Willem de Kooning was twenty-two when he left Rotterdam for New York in 1926, paying his passage as a stowaway on a British freighter and arriving with no English and a diploma in decorative arts from the school then called the Academie van Beeldende Kunsten. He would become one of the central figures of American Abstract Expressionism, a man whose paintings of Women would set teeth on edge and auction records together. Back home in Rotterdam, the academy that trained him kept its dry institutional name for another seventy-two years. Only in 1998, one year after de Kooning's death, did it finally rename itself the Willem de Kooning Academy. The school had taken some time to decide whether to claim him.
The institution's roots reach back to 1773, when the marine painter Hendrik Kobell gathered a circle of Rotterdam artists into a drawing society called Tekengenootschap Hierdoor tot Hooger. Eighteenth-century Dutch cities were full of these societies, places where newly arrived painters worked from the nude in the evenings, apprentice craftsmen received drawing instruction, and amateurs gathered to argue about taste and collect, preferably Dutch, art. In 1781 the drawing society became a public academy, adding classes in engineering, perspective theory, anatomy, and the philosophy of art. By 1808 it had 303 members and 45 pupils. The name kept changing. Stadstekenschool voor de Bouwkunde in 1822, Volksindustrieschool in 1832. In 1851 a merger with the Rotterdamse Industrieschool produced the Academie van Beeldende Kunsten en Technische Wetenschappen, which divided art and engineering between two formal departments and settled in at Coolvest, the street now called the Coolsingel.
De Kooning was born in 1904 in north Rotterdam and enrolled at the academy as a teenager, training in what was then called decoration art and is now called styling. He went to evening classes after working days as an apprentice in a commercial art firm. The skills he picked up here, the careful drawing, the patience with surfaces, the technical underpinnings of decorative work, would all reappear later in the muscular ambiguity of the Women paintings. He left for America in 1926, and the academy went on training Rotterdam's artists without quite knowing that one of its graduates was becoming, in the 1940s and 1950s, a frontman for a movement that would relocate the center of Western painting from Paris to New York.
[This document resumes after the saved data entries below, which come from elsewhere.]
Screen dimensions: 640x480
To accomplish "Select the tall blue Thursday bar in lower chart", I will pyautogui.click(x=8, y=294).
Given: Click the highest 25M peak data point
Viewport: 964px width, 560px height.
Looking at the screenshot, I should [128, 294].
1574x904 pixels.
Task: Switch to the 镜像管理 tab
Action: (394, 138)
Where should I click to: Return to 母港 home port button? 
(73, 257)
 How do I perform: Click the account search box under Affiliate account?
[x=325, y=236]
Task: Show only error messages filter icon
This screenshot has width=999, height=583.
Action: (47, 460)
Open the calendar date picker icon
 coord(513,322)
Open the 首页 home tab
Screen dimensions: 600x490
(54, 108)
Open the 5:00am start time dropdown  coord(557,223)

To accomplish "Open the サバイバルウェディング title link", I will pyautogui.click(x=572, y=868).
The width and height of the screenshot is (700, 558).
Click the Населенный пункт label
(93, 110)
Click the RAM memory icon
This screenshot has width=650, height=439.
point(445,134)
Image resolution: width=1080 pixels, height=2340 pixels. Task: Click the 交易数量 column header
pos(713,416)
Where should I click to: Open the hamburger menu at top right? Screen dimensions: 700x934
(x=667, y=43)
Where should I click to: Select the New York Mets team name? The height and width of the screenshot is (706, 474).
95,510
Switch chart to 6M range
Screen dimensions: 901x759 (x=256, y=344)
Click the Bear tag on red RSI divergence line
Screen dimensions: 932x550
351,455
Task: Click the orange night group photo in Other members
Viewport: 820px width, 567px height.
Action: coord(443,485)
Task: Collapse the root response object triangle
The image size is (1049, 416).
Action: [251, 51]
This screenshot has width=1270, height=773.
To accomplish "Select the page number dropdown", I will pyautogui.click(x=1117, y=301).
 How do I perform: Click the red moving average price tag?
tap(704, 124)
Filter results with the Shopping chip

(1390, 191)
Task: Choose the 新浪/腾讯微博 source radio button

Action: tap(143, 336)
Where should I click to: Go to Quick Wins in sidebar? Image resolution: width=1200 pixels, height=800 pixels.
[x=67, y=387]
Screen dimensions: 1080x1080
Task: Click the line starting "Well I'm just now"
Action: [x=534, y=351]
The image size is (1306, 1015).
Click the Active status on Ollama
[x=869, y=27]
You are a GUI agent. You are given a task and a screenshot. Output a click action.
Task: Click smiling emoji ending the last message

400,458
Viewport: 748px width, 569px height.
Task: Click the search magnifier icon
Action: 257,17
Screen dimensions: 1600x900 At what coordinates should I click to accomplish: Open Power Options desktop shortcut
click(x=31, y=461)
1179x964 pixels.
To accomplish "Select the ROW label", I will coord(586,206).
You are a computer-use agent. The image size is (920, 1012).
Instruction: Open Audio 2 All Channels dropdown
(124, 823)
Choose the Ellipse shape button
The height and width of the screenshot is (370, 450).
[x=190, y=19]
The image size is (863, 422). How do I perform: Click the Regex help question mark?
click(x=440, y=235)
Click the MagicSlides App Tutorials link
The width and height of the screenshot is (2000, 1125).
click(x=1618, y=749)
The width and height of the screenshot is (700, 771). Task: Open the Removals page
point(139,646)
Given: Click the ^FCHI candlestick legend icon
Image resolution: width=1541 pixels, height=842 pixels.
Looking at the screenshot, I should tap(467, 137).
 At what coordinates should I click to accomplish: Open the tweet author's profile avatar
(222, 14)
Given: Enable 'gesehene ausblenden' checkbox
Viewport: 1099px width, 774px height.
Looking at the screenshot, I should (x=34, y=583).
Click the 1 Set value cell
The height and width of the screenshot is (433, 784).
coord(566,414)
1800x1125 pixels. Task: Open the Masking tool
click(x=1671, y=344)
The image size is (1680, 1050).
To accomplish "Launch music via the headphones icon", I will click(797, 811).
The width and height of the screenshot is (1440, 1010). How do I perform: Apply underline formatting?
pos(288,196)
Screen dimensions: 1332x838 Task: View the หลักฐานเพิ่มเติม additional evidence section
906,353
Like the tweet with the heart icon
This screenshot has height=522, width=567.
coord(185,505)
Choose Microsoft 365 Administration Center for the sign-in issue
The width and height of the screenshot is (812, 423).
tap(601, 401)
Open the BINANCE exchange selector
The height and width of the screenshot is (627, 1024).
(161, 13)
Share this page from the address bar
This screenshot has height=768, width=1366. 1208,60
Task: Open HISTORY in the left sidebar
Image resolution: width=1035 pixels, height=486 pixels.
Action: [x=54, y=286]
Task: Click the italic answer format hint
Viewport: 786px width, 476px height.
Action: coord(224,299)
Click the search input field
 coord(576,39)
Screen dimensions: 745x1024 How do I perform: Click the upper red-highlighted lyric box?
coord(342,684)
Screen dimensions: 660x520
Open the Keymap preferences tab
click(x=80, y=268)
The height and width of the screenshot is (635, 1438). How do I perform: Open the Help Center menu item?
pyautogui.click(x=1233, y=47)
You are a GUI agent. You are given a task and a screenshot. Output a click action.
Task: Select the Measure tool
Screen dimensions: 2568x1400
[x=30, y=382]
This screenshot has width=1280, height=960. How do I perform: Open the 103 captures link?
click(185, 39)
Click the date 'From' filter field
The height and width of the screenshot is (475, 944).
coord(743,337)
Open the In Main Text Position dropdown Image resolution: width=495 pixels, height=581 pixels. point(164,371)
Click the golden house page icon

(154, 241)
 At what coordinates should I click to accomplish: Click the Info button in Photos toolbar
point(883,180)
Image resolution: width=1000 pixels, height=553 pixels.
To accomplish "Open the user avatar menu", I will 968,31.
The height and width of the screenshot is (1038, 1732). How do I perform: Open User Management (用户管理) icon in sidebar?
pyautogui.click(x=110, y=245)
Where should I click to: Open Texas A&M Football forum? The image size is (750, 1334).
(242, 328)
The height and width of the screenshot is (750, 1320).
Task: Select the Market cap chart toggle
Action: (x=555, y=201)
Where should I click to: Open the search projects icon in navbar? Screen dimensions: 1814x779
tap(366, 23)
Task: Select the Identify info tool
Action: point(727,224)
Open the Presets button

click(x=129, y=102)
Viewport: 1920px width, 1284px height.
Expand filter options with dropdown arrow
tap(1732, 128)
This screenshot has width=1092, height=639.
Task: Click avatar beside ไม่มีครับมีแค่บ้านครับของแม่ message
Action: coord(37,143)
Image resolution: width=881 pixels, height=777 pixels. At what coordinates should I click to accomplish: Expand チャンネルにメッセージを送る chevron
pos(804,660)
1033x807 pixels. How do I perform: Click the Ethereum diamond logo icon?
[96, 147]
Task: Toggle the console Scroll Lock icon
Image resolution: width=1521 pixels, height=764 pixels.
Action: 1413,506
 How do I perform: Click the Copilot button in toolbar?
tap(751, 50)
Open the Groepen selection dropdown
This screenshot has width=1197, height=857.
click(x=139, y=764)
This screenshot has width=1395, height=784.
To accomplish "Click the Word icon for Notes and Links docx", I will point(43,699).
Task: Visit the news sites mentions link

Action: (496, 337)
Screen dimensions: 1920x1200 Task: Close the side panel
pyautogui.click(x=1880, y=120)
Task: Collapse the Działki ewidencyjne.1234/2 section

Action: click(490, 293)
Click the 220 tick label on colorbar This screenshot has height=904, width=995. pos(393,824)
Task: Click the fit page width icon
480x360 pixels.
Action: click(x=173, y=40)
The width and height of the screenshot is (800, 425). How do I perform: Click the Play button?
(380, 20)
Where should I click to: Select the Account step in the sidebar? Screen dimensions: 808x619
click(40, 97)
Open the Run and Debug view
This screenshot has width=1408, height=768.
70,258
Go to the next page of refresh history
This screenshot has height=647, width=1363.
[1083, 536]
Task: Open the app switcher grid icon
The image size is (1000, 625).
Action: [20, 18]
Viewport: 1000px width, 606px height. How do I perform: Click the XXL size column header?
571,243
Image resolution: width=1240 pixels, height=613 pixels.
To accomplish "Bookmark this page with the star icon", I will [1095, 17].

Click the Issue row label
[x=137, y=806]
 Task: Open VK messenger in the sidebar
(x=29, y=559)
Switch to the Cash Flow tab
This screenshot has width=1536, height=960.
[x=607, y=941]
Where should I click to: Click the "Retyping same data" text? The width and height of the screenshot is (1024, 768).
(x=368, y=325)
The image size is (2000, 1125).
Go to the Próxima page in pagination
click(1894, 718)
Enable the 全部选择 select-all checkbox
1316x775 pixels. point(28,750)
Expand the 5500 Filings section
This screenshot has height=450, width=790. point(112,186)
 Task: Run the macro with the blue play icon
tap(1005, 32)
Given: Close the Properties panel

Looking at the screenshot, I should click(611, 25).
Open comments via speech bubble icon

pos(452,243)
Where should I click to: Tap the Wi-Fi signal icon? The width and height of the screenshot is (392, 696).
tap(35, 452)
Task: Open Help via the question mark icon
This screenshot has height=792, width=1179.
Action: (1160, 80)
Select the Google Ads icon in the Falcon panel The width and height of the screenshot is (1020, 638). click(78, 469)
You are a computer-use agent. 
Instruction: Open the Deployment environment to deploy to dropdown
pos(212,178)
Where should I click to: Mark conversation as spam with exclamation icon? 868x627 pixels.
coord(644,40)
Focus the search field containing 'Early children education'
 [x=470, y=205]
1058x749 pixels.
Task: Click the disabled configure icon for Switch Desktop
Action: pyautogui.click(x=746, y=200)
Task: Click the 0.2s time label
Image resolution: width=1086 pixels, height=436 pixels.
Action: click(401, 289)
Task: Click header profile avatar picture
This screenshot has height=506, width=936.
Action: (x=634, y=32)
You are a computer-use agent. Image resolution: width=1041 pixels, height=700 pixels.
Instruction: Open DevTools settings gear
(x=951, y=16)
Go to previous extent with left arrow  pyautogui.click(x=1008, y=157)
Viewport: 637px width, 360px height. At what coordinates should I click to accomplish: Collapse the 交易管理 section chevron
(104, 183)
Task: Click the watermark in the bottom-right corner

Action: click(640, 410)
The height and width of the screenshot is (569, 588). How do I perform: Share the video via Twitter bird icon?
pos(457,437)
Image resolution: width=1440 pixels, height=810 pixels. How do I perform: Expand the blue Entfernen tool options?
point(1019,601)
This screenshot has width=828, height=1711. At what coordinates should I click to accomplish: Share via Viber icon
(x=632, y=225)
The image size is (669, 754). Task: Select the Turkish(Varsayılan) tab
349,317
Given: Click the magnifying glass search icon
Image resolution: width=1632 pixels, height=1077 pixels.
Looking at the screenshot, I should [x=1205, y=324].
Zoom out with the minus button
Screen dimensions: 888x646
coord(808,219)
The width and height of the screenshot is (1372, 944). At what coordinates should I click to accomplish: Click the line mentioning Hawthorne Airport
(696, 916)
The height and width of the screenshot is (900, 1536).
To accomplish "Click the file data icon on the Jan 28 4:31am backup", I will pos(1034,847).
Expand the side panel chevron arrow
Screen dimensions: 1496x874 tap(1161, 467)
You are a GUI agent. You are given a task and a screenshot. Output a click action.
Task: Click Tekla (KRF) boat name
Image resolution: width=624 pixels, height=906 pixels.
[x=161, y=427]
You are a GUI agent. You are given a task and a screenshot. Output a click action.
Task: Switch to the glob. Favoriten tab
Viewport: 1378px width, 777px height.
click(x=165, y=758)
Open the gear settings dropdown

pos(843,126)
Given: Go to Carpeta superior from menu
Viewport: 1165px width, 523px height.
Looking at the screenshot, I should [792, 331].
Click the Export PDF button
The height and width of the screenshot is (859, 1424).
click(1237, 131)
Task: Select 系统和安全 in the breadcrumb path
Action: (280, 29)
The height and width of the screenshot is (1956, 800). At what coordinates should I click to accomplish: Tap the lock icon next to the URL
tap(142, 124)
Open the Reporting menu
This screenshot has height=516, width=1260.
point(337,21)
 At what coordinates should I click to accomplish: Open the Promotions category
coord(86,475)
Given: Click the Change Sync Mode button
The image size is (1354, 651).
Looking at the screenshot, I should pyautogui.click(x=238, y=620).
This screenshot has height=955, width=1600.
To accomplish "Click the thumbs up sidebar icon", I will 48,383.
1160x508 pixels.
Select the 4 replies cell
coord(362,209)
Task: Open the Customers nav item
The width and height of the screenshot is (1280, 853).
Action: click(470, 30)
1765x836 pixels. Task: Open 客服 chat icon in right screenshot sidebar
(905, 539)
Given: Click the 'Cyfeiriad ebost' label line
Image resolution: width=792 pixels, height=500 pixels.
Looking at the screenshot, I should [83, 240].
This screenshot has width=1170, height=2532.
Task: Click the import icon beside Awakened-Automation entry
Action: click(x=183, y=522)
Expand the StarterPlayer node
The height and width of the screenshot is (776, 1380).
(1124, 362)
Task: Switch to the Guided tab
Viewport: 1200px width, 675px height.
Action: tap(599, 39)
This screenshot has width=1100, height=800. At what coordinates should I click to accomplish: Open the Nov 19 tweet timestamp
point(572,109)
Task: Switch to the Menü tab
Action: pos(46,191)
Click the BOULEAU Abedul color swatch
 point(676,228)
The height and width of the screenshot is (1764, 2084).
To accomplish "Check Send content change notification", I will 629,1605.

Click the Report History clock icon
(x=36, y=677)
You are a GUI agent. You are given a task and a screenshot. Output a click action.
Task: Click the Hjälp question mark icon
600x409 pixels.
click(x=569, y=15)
The school's postgraduate programs are housed in the Piet Zwart Institute, named after a faculty alumnus born in 1885 and active well into the twentieth century as a designer of stamps, print advertising, books, interiors, and furniture, including the Bruynzeel kitchen system that reshaped Dutch domestic space in the 1930s. He was officially recognized as the Dutch Designer of the 20th Century. Where de Kooning went outward to New York, Zwart stayed home and reshaped everyday Dutch life from the inside. The academy points to both alumni as evidence of what it can produce, two artists far ahead of their time pulling in opposite directions, one toward the heroic gesture and the other toward the well-designed cupboard.
The contemporary academy occupies two adjoining buildings at Blaak 10 and Wijnhaven 61, connected by an airbridge across the street. It is part of the Rotterdam University of Applied Sciences and offers thirteen full-time bachelor majors, from Fine Art and Photography to Animation, Audiovisual Design, Lifestyle Transformation Design, and Fine Art & Design Teacher Training. The recent overhaul abolished the idea that each department owned its own studio. Instead the school is organized around stations, shared facilities for interaction design, image and sound, publication, materials, drawing, business, and research, where students from different majors meet at the same equipment. The Piet Zwart Institute itself runs four highly selective postgraduate programs, admitting only ten to twelve students per program per year.
Beyond de Kooning and Zwart, the school's roll includes Kees van Dongen, the Fauvist painter; Fiep Westendorp, who illustrated the Jip en Janneke books that nearly every Dutch child grew up with; Joep van Lieshout, the sculptor and provocateur behind Atelier Van Lieshout; the marine painter Hendrik Chabot; and the contemporary artist duo Bik Van Der Pol. The list runs from 1837, the birth year of Petrus van der Velden, to working artists born in the 1960s and beyond. Walk into any major Dutch museum and the academy has alumni hanging on the walls. The choice to name the school after de Kooning rather than Zwart or van Dongen reflects how cultural memory works. The international career, the dramatic late paintings, the New York studio, all of it cast a long shadow back across the Atlantic to a Rotterdam street where the same teenager had walked in the door to study decoration.
The Willem de Kooning Academy sits at 51.919N, 4.489E, in central Rotterdam near the Blaak metro station and the famous cube houses. From altitude central Rotterdam is identifiable by the Erasmusbrug to the south and the Markthal a short walk from the academy. Rotterdam The Hague Airport (EHRD) is about 5 km north. Amsterdam Schiphol (EHAM) is roughly 55 km north.